Interestingly, one argument that won my parents over was the fact that Singaporeans are the only ones who are confronted by an abundance of safe, prestigious options. It’s not like every other 18 or 19-year-old in the world doesn’t face immense uncertainty in life. The existence of lucrative government scholarships in Singapore has fostered a unique situation: many Singaporean youths are fearful of taking a less trodden path. An unprecedented number of top students choose to be civil servants when they could have become entrepreneurs, artists, mathematicians, scientists, writers, innovators, public intellectuals in civil society and whatnot.

Nowhere else in the world do other youths our age have such an option of immense security. So, how can Singaporean youths be less risk-averse when the opportunity cost of risk-taking is so big?

I admit that uncertainty is daunting, but it is the inescapable truth of life. We all constantly face the looming void of blank, unwritten next chapters.

But uncertainty also means freedom. Freedom to not have your life figured out at the age of 19, freedom to explore every dimension of you, freedom to mold your sense of purpose with the pressing challenges of our era, freedom to experiment with failure and learn how to not fear it, freedom to shape the trajectory of life with all the new possibilities that you could not have known of at 19.

Freedom to combine what you love to do with giving back to society.

Freedom to see the world as a young idealistic mind, to stand independent, grow informed, and to have both the wisdom and the ability to choose. Come back to join the public service after you’ve seen more of the world, understood more of yourself and know that it is your calling.

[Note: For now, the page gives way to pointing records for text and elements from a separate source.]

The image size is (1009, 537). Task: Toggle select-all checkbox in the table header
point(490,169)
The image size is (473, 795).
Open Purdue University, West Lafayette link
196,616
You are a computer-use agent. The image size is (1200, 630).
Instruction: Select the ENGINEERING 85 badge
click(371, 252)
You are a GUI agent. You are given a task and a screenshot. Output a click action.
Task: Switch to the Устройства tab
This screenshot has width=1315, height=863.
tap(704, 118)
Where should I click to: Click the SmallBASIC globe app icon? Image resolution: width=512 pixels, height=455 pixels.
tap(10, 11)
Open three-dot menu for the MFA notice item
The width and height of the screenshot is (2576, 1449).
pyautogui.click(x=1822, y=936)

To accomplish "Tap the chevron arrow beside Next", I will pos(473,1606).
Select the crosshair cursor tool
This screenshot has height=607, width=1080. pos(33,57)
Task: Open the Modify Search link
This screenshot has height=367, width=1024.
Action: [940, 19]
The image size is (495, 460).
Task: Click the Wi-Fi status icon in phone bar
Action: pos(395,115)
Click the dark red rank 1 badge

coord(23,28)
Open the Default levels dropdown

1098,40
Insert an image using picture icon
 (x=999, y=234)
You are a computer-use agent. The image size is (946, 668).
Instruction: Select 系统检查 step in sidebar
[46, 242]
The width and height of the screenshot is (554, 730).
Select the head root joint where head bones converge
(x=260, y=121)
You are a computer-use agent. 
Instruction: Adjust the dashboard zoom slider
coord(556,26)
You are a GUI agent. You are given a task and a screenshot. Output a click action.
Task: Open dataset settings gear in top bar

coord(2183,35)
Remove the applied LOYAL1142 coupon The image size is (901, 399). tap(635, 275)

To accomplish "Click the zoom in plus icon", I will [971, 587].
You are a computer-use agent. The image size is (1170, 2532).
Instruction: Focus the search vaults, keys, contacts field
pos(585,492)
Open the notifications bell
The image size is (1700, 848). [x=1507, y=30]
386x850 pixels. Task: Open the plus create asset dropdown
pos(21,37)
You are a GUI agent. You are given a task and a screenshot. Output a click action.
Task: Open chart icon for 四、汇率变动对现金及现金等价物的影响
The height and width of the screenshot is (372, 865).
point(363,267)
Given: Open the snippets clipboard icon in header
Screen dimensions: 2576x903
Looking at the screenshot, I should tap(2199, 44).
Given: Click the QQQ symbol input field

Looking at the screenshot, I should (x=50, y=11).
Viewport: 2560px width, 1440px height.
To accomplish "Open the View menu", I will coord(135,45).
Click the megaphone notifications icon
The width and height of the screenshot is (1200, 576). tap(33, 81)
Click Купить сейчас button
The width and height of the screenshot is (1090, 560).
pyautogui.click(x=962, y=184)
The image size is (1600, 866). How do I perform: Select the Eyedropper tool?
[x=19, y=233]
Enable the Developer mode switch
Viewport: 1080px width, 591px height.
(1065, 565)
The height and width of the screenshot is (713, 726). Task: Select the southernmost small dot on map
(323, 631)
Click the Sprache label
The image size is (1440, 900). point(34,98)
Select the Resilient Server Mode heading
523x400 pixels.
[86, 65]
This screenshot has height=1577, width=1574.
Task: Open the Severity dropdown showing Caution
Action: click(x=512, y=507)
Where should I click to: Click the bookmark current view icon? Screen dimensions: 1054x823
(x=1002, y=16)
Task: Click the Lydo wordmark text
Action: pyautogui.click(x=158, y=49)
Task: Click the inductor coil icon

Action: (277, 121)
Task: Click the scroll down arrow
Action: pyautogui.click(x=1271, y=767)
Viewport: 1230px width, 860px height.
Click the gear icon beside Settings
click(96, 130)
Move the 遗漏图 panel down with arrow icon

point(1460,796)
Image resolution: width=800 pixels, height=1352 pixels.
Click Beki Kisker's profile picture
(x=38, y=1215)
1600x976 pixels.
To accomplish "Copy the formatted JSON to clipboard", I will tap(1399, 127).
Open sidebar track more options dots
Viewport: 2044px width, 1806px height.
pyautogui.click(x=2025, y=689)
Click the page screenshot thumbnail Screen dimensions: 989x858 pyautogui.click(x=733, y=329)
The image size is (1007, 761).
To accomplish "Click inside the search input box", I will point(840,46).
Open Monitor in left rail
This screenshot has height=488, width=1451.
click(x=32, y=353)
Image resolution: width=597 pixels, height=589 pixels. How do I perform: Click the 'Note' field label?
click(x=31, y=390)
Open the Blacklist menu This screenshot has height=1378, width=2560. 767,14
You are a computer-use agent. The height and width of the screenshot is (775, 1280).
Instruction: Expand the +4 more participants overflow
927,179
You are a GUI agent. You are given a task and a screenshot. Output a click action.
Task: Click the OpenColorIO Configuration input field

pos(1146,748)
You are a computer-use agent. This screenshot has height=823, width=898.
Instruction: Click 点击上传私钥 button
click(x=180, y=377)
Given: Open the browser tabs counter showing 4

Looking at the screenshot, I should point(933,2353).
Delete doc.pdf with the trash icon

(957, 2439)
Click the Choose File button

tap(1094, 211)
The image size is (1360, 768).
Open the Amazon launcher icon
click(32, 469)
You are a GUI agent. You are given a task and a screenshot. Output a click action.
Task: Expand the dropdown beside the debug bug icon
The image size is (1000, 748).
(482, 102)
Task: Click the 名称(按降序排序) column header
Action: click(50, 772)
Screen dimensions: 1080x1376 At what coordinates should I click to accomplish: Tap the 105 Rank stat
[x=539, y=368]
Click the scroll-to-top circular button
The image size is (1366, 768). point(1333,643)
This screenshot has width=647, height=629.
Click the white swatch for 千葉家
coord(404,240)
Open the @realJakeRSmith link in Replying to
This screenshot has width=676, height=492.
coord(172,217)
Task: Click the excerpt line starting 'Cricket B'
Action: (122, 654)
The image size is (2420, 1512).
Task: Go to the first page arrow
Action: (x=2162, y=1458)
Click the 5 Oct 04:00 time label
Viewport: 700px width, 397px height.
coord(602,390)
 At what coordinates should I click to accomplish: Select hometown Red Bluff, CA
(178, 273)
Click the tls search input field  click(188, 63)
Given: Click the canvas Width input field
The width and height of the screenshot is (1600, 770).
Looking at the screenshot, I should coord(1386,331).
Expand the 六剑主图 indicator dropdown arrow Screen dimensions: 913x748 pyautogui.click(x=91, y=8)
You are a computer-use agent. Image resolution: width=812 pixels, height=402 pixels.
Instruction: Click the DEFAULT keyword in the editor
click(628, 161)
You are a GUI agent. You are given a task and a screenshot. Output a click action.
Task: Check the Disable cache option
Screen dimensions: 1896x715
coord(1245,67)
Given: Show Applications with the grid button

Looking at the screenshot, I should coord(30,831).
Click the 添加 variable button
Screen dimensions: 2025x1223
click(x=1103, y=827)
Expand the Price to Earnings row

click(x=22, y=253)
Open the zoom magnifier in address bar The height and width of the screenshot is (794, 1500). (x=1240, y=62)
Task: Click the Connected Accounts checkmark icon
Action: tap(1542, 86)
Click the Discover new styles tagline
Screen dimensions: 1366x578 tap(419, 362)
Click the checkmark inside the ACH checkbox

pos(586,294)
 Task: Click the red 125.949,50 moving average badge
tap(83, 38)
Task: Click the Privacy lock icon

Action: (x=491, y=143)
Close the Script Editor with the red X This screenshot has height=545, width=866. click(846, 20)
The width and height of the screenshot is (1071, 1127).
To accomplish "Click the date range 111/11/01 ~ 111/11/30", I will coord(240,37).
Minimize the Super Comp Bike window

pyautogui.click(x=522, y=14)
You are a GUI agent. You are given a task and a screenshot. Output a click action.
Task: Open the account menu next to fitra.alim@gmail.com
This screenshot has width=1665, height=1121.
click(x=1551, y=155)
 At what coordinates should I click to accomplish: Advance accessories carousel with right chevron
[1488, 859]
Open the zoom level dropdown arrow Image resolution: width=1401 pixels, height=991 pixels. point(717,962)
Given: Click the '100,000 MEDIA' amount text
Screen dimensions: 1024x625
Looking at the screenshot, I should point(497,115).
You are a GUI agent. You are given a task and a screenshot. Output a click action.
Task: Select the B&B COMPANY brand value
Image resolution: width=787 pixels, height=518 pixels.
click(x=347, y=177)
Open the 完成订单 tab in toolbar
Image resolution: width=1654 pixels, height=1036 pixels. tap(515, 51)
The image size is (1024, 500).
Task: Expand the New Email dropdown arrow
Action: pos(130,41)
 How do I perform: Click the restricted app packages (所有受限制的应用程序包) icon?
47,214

Value this freedom. It’s quite underrated in our society. Many things in life are far more important than a sense of security. Value the promise of uncertainty over the comforts of the predetermined.

Such is life: I don’t know what’s next, when it ends, or what it means. So I choose to tread the path that leads directly to my yet unarticulated dream — I will likely stumble, pick myself up once, twice, again and again, but I keep in heart a powerful reminder: the shortest distance between me and my dream is reliably a straight line, not a constantly deviating path. So, I embrace the autonomy I now have, and boldly, foolishly move forward with faith.

Two roads diverged in a wood, and I—

I took the one less traveled by,

And that has made all the difference.